* **Records for this task**
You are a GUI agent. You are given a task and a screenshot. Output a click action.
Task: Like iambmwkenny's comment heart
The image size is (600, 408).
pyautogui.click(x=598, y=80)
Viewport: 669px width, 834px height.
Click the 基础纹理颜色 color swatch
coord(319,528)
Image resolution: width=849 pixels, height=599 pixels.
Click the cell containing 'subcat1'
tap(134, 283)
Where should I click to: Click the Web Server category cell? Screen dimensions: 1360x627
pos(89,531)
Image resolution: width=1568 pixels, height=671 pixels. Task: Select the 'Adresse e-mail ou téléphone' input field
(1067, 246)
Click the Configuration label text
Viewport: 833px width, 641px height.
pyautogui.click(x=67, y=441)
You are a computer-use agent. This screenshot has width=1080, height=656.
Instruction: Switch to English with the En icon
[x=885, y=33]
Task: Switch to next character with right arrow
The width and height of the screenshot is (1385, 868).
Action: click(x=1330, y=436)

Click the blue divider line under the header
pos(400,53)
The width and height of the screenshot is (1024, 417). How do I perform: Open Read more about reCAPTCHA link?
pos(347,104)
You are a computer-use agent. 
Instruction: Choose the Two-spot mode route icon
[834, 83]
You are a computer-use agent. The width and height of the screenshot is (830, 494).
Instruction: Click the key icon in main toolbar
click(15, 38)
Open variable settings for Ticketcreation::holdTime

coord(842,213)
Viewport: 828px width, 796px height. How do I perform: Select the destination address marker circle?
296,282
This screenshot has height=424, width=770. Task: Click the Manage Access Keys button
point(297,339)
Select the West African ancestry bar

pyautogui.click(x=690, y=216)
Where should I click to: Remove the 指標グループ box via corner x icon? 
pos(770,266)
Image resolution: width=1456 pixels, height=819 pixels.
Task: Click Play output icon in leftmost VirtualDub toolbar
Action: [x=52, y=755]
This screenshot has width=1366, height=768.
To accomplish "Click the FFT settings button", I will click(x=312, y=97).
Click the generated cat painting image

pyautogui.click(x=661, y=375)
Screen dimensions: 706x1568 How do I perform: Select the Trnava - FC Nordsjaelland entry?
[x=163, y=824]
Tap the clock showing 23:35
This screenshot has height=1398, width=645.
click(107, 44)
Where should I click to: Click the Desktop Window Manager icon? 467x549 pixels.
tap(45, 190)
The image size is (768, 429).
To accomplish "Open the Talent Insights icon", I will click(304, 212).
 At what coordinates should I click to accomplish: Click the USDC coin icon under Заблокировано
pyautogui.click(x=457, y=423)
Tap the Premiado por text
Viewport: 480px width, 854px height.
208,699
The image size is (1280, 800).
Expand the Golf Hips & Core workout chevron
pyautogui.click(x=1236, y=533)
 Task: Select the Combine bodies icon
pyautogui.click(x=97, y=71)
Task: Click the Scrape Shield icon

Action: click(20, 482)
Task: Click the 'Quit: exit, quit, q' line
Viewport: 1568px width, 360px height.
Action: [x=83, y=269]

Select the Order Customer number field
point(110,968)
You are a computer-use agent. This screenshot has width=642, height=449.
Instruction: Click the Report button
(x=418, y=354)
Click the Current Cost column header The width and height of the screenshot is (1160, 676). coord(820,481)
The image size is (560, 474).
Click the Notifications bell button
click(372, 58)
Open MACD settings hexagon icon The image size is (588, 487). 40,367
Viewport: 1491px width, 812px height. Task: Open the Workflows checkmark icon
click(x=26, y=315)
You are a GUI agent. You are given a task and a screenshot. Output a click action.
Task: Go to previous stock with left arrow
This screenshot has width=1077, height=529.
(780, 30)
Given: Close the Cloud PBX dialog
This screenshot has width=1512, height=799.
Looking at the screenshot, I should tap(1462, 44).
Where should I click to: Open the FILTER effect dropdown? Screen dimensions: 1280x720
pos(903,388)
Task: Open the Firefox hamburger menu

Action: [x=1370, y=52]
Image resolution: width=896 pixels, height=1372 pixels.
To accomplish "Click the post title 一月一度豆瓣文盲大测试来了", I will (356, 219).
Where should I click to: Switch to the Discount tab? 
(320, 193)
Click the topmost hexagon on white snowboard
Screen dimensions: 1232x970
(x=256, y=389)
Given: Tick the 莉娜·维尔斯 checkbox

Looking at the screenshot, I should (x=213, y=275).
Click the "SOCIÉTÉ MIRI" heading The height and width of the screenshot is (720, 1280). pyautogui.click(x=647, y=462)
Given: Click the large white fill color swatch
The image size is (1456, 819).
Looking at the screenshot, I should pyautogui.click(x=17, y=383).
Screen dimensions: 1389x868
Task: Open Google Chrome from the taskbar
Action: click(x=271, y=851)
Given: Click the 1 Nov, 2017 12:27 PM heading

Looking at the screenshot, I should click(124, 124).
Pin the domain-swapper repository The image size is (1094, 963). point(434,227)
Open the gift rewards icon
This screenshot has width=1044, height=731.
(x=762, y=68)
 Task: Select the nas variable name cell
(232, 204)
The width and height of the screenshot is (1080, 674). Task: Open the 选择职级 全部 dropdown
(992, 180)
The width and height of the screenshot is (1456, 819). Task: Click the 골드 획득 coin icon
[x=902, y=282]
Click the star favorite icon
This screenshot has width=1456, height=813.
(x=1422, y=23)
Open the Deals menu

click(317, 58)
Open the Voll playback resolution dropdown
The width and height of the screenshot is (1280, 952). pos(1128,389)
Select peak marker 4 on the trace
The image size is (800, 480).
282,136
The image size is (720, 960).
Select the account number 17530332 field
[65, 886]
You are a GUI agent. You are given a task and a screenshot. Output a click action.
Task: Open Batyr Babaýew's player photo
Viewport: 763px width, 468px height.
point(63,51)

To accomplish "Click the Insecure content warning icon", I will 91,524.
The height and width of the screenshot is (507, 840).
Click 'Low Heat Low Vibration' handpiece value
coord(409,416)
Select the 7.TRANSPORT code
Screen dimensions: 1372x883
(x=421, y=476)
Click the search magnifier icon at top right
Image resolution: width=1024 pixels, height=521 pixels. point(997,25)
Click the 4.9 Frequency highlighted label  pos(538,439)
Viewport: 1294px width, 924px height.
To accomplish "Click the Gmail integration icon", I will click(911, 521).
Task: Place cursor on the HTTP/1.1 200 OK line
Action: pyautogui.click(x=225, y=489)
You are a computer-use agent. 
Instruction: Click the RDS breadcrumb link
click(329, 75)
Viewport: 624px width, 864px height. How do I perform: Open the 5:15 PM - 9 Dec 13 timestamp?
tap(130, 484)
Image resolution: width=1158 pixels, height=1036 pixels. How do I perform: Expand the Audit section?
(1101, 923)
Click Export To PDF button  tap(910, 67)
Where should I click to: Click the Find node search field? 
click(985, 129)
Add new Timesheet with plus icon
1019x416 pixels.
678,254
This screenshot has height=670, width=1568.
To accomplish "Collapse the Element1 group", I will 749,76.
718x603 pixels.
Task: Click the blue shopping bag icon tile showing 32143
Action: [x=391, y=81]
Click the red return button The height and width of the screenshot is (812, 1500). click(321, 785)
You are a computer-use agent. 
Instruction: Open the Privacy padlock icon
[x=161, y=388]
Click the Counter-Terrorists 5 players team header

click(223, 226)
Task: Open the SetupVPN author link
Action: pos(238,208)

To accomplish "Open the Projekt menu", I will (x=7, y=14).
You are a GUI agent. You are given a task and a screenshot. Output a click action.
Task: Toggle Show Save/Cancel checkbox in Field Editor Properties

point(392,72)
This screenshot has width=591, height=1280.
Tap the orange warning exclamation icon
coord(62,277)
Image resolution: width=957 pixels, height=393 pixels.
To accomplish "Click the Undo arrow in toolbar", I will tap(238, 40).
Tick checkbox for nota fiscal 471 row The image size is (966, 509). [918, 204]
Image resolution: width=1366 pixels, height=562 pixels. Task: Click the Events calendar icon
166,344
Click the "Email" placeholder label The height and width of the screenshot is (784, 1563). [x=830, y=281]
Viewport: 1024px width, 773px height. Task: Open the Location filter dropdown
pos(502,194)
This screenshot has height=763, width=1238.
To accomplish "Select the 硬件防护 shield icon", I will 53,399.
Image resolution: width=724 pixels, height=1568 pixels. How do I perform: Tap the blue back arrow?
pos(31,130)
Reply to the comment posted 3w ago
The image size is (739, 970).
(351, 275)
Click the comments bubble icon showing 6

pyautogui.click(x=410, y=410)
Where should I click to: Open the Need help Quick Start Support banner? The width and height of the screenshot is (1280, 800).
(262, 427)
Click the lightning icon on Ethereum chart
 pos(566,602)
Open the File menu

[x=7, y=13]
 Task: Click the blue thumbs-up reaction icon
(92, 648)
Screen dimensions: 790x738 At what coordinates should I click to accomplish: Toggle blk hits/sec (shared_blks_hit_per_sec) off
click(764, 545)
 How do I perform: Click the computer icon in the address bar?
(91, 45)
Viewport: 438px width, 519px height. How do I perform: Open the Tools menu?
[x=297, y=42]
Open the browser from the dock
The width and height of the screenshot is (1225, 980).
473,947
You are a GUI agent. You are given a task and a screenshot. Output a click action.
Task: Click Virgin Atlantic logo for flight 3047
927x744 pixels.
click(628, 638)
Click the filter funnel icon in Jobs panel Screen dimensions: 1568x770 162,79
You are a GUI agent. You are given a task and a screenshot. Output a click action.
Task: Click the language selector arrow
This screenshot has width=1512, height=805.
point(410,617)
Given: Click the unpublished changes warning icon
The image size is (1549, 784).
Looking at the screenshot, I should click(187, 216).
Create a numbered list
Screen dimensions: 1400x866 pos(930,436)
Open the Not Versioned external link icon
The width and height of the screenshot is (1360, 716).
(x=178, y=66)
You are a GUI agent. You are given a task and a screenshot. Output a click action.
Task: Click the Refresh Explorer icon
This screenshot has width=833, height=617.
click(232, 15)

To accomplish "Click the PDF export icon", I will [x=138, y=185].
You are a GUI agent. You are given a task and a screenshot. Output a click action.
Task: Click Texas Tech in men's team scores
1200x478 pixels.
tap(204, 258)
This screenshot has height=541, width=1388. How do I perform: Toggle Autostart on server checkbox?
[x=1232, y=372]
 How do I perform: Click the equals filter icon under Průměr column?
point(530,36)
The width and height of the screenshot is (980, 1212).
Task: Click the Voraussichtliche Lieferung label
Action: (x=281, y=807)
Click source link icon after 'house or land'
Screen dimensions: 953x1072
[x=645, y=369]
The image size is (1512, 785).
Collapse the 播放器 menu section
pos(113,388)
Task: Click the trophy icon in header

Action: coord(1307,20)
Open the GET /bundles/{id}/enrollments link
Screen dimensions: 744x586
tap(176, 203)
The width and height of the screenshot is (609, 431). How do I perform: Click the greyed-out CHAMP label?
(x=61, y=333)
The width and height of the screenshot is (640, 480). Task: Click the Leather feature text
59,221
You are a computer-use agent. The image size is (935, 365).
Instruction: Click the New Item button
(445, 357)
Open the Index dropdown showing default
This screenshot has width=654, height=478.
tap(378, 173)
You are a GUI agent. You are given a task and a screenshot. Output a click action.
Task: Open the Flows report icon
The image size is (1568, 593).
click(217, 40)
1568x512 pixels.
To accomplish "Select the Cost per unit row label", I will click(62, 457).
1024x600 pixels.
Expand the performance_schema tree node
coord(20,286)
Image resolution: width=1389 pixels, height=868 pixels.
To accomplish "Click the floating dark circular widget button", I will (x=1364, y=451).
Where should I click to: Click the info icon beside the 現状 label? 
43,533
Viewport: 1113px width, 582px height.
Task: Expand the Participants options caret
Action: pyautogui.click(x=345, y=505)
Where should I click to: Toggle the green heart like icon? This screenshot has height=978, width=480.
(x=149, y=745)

* **Problem details**
Recast the lines of the material above, from the one containing "Open the Index dropdown showing default" through the one containing "will (x=1364, y=451).", as a numbered list with one line per item and no blank lines.

* **Answer to this task**
1. Open the Index dropdown showing default
2. This screenshot has width=654, height=478.
3. tap(378, 173)
4. You are a GUI agent. You are given a task and a screenshot. Output a click action.
5. Task: Open the Flows report icon
6. The image size is (1568, 593).
7. click(217, 40)
8. 1568x512 pixels.
9. To accomplish "Select the Cost per unit row label", I will click(62, 457).
10. 1024x600 pixels.
11. Expand the performance_schema tree node
12. coord(20,286)
13. Image resolution: width=1389 pixels, height=868 pixels.
14. To accomplish "Click the floating dark circular widget button", I will (x=1364, y=451).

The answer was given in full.